Data shown below:
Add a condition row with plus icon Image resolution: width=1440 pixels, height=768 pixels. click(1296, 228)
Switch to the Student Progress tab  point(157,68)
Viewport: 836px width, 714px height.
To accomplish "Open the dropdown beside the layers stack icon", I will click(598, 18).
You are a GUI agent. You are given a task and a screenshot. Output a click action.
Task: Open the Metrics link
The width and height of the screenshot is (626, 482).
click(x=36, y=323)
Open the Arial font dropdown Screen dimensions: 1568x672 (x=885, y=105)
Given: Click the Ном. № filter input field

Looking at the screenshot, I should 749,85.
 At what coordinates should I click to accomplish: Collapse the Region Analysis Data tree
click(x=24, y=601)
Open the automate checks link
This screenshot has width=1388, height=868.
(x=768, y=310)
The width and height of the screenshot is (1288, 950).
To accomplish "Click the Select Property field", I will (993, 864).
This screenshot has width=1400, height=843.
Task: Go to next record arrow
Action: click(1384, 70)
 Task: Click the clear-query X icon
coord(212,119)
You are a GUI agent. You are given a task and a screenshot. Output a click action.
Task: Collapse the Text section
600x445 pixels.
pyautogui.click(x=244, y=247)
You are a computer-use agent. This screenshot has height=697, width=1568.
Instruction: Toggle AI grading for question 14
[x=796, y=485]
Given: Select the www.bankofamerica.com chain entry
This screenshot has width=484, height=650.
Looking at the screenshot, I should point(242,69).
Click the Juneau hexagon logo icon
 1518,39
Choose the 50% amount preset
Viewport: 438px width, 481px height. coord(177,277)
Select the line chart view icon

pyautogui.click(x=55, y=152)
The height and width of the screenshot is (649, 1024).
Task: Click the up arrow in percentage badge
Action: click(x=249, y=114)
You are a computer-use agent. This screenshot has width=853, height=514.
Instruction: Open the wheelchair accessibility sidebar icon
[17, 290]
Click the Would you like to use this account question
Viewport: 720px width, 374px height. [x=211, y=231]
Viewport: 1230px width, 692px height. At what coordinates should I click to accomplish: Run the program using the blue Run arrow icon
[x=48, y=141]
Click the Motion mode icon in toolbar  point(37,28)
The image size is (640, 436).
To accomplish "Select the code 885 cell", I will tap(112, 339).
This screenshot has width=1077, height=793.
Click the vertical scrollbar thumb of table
End of Data shown.
→ Assignment:
How many lines of the records contain the string "agent"? Respond with the number alone.

→ Your response:
4